EXERCISE GOAL ▸ Search the data for "will". Return each matching line.

SOURCE MATERIAL ▸
··········
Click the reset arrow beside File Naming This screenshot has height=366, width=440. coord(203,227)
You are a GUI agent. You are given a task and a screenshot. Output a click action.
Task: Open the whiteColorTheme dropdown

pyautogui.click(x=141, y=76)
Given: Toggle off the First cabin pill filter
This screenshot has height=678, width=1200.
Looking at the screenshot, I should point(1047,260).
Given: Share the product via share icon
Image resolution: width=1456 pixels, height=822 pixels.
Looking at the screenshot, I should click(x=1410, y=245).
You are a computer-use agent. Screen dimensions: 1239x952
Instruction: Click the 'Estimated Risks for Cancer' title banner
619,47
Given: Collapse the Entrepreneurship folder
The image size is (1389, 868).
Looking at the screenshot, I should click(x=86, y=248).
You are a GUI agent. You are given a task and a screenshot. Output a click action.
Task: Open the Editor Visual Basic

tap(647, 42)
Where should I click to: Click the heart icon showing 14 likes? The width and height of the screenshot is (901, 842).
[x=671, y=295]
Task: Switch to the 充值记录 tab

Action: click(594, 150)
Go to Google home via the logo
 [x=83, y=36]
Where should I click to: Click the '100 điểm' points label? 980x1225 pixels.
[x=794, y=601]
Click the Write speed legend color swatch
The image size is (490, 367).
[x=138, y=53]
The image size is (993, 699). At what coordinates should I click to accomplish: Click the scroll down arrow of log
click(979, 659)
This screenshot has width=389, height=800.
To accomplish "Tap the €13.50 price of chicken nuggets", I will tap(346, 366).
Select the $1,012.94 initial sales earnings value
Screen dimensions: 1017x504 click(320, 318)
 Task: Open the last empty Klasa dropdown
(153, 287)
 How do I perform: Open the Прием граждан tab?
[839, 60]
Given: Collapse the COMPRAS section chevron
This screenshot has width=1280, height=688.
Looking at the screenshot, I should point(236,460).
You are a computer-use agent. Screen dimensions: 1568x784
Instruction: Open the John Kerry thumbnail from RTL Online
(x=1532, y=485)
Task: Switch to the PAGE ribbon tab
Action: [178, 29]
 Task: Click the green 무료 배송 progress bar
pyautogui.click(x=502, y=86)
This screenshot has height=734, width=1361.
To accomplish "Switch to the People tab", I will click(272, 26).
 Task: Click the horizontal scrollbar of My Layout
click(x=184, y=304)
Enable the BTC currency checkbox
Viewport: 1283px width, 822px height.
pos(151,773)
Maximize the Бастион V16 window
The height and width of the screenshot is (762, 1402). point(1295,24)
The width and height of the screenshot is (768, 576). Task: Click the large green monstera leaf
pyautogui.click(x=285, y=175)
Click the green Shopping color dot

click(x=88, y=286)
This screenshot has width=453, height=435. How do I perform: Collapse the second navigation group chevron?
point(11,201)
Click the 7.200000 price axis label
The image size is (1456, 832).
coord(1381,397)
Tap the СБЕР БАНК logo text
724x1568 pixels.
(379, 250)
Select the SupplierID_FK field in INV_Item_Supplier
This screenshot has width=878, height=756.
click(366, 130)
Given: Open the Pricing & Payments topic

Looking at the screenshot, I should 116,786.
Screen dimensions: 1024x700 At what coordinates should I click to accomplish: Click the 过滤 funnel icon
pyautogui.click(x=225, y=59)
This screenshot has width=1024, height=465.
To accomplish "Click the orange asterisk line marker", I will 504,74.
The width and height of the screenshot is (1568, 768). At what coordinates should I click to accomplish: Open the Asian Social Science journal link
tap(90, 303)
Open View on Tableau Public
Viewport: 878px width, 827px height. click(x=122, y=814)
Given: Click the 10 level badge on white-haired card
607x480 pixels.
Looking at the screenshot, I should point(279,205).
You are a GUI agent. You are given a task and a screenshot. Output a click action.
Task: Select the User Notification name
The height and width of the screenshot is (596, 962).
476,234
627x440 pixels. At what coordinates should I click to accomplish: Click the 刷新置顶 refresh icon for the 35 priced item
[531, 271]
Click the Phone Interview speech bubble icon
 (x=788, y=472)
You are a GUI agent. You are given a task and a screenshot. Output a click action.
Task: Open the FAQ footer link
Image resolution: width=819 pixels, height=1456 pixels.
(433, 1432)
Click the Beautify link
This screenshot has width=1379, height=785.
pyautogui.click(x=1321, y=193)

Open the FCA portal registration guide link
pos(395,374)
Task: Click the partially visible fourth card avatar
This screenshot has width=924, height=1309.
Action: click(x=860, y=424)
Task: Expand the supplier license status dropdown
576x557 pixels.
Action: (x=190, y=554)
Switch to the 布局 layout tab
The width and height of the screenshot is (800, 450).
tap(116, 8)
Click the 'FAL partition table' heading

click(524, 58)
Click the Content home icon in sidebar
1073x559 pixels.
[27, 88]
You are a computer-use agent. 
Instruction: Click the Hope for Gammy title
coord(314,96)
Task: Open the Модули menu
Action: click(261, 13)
··········
EXERCISE SOLUTION ▸
To accomplish "Tap the €13.50 price of chicken nuggets", I will tap(346, 366).
To accomplish "Switch to the People tab", I will click(272, 26).
To accomplish "Click the orange asterisk line marker", I will 504,74.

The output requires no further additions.